Hi Alexander,

On 16/10/2010 21:44, Alexander Krasnukhin wrote:
Domain model could be written in java, groovy, scala etc. Am I the only one who think this tendency is wrong?
Maybe ;-)

I don't see anything wrong with letting developers code up their domain model in a language other than Java, and the obvious ones are Groovy, Scala and JRuby. I guess Jython is also possible, because it is object oriented in a sense. Not sure about Clojure and Jaskell, though... probably too far over to the functional scale.

Whether support for these other languages is of any significant appeal to the community, I don't know. But I think the fact that we can do it does demonstrate that at the end of the day it's the metamodel that matters.


I think there is a need for some NO language to describe objects. Some simple language to generate stub classes in java, groovy, scala etc. Then we could use these stubs as base classes & add all domain specific features. But still able to update stubs via recompiling stub classes.
Are you suggesting some sort of NO DSL, with a simplified syntax? The way you describe it, it sounds like its an external DSL, with a code generation step. I'd be wary of this, unless there was good tooling support to make the code gen invisible to the end developer.
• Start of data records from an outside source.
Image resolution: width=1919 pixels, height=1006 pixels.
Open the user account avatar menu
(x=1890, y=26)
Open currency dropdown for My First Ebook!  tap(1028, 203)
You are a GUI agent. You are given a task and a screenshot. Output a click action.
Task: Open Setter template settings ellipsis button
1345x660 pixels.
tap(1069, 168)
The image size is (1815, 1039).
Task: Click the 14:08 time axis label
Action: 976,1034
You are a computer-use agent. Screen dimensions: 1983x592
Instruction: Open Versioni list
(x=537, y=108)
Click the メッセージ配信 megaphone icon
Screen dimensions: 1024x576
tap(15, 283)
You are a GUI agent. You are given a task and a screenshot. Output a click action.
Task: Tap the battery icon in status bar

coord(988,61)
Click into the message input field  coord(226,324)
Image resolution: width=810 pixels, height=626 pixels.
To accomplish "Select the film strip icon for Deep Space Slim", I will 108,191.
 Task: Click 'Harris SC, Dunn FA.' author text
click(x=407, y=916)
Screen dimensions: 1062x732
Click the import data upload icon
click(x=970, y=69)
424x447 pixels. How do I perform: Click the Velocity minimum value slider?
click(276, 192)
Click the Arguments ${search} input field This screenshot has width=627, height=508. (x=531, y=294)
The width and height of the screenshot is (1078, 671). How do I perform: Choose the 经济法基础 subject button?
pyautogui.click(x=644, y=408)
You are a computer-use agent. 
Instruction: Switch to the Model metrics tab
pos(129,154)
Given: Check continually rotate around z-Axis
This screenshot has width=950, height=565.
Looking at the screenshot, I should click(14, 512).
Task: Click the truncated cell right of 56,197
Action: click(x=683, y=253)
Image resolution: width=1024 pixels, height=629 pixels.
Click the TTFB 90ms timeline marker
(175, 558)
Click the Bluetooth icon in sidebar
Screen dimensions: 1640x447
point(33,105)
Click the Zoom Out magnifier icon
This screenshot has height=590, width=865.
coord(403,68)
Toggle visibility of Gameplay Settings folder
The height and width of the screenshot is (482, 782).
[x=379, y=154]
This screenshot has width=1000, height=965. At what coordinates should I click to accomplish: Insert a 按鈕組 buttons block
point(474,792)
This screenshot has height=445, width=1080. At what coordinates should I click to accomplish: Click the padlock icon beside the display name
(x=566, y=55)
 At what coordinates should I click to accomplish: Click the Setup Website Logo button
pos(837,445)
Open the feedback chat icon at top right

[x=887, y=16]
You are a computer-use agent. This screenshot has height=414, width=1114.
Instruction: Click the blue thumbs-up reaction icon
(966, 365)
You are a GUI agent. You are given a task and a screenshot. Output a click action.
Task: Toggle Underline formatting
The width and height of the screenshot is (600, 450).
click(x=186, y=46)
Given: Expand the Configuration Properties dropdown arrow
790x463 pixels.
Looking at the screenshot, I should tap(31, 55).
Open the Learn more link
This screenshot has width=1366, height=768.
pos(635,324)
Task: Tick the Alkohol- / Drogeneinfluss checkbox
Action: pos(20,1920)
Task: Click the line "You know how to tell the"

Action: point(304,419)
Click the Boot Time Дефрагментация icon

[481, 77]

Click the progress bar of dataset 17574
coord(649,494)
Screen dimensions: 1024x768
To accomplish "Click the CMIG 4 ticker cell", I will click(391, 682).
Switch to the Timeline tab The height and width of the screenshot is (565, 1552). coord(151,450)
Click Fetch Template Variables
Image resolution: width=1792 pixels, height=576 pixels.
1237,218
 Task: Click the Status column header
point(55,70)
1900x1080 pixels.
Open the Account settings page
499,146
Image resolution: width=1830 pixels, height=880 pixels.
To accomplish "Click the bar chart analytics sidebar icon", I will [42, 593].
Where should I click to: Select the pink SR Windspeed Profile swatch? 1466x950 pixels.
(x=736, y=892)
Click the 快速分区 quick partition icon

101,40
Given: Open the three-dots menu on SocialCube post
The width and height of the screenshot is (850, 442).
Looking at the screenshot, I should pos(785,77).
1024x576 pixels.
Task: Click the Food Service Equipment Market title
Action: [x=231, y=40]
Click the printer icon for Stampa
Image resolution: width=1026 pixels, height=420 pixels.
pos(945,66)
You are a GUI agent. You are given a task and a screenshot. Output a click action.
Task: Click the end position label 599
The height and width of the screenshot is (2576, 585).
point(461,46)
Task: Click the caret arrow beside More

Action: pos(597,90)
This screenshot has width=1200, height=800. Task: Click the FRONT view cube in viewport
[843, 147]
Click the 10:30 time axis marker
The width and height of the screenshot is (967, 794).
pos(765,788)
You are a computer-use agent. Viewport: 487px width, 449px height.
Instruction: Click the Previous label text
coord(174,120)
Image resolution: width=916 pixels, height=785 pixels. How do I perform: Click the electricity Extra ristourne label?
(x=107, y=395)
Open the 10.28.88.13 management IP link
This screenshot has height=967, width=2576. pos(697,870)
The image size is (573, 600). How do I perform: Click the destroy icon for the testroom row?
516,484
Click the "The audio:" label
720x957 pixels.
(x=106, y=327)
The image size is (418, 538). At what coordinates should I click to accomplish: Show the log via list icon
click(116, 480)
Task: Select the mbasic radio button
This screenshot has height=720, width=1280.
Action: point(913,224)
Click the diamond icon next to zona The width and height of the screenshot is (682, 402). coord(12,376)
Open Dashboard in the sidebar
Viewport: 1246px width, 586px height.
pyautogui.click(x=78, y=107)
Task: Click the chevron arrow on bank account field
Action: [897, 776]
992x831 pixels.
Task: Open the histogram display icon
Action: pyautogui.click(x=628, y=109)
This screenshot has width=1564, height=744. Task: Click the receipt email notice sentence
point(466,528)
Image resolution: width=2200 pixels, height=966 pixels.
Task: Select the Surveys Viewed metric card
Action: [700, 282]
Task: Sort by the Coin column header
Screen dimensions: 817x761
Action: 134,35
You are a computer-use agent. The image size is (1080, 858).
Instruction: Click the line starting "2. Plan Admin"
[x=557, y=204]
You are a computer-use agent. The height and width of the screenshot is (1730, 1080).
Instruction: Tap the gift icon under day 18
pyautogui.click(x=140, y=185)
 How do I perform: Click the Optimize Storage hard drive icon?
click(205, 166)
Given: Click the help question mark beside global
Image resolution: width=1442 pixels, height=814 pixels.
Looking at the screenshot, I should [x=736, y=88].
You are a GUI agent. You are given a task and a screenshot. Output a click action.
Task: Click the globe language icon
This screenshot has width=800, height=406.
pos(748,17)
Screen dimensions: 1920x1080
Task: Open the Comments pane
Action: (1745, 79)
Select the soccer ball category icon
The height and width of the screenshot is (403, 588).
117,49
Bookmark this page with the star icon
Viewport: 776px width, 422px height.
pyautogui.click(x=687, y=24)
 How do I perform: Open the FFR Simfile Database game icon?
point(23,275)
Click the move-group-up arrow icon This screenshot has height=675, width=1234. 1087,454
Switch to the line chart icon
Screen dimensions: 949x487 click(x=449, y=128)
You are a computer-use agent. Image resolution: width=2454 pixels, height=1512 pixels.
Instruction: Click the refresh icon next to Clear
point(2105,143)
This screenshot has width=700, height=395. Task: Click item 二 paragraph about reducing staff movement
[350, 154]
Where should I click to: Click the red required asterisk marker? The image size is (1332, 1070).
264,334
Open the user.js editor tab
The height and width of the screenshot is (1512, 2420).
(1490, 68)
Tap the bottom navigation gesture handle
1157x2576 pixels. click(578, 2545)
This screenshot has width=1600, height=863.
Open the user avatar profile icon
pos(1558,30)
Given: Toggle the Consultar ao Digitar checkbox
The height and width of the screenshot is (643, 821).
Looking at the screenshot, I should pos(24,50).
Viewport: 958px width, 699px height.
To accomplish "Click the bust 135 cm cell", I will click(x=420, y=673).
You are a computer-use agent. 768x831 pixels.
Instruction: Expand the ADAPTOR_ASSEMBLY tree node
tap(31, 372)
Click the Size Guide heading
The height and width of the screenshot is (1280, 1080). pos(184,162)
I have less problems with internal DSLs ,though it seems to me though that Scala might be an obvious way of implementing a DSL (as I understand it, Scala's support for actors is all just a DSL). I guess Groovy and JRuby also support internal DSLs as well, though?

Dan, what do you think about this? I do remember in the beginning the java was the only one language to describe model. It was good. Now we have groove, gonna have scala.. is it really right thing to do?
As I said, I don't mind support for multiple languages. Interested in other viewpoints, though.